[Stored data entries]
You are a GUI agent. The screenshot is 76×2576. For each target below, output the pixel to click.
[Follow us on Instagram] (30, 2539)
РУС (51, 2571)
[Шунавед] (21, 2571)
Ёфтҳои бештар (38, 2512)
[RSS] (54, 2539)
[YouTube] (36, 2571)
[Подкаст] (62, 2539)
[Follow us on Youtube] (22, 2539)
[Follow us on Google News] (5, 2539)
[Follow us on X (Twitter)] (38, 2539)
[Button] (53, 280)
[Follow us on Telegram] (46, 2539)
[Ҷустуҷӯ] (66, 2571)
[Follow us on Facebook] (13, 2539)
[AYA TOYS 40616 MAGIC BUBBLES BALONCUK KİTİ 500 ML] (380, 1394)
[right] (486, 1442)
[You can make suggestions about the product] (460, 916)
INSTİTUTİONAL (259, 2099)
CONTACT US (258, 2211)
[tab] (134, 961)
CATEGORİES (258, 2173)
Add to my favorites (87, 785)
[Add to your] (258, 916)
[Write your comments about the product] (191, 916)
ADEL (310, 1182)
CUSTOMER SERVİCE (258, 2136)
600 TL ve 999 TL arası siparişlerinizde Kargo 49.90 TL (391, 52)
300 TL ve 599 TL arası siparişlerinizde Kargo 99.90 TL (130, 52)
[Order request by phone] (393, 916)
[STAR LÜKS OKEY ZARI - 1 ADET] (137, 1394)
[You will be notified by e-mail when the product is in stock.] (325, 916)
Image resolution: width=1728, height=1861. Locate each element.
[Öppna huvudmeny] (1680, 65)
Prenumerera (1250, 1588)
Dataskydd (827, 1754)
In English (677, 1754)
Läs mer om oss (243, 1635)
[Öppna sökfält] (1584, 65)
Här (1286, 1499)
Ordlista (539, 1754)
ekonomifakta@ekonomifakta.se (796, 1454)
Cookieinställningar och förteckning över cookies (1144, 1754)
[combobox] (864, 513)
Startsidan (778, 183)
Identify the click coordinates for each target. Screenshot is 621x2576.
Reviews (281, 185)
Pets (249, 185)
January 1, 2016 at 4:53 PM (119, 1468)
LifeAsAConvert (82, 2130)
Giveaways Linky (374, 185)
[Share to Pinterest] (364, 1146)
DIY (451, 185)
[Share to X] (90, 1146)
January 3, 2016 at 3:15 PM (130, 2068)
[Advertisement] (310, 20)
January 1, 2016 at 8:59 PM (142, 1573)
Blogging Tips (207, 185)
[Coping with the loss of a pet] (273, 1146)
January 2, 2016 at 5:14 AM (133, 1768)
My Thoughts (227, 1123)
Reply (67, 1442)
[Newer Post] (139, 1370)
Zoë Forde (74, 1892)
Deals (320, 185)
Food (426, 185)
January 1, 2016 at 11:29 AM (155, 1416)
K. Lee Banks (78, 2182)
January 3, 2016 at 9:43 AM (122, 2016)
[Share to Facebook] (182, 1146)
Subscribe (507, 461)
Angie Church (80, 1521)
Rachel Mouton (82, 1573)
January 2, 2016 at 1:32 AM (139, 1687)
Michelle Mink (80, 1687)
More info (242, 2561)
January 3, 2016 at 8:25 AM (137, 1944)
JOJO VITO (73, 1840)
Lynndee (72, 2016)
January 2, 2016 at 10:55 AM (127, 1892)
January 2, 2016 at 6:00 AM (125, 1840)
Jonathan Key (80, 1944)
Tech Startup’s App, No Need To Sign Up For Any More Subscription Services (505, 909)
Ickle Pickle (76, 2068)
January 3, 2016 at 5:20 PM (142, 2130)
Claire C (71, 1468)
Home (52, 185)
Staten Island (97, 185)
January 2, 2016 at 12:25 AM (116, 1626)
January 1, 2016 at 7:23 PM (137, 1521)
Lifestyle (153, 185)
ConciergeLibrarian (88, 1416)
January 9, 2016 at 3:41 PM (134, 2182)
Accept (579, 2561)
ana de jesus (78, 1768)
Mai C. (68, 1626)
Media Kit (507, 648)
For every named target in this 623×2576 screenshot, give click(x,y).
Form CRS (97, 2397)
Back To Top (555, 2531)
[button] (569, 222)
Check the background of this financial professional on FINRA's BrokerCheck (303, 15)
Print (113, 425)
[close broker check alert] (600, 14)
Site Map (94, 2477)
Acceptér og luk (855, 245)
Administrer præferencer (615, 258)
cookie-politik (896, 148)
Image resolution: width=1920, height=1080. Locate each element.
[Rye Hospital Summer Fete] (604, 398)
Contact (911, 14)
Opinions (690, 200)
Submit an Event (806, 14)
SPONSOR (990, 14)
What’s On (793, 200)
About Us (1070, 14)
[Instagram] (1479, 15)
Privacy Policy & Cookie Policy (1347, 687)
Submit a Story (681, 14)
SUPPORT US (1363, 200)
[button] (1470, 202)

• DIRECTIONS FOR THIS TASK:
Taking the entries above, write out exactly the lines starting with the line containing "[Подкаст] (62, 2539)" and going on through the line containing "Startsidan (778, 183)", both included, and nothing else.

• SOLUTION TO THIS PROBLEM:
[Подкаст] (62, 2539)
[Follow us on Youtube] (22, 2539)
[Follow us on Google News] (5, 2539)
[Follow us on X (Twitter)] (38, 2539)
[Button] (53, 280)
[Follow us on Telegram] (46, 2539)
[Ҷустуҷӯ] (66, 2571)
[Follow us on Facebook] (13, 2539)
[AYA TOYS 40616 MAGIC BUBBLES BALONCUK KİTİ 500 ML] (380, 1394)
[right] (486, 1442)
[You can make suggestions about the product] (460, 916)
INSTİTUTİONAL (259, 2099)
CONTACT US (258, 2211)
[tab] (134, 961)
CATEGORİES (258, 2173)
Add to my favorites (87, 785)
[Add to your] (258, 916)
[Write your comments about the product] (191, 916)
ADEL (310, 1182)
CUSTOMER SERVİCE (258, 2136)
600 TL ve 999 TL arası siparişlerinizde Kargo 49.90 TL (391, 52)
300 TL ve 599 TL arası siparişlerinizde Kargo 99.90 TL (130, 52)
[Order request by phone] (393, 916)
[STAR LÜKS OKEY ZARI - 1 ADET] (137, 1394)
[You will be notified by e-mail when the product is in stock.] (325, 916)
Image resolution: width=1728, height=1861. Locate each element.
[Öppna huvudmeny] (1680, 65)
Prenumerera (1250, 1588)
Dataskydd (827, 1754)
In English (677, 1754)
Läs mer om oss (243, 1635)
[Öppna sökfält] (1584, 65)
Här (1286, 1499)
Ordlista (539, 1754)
ekonomifakta@ekonomifakta.se (796, 1454)
Cookieinställningar och förteckning över cookies (1144, 1754)
[combobox] (864, 513)
Startsidan (778, 183)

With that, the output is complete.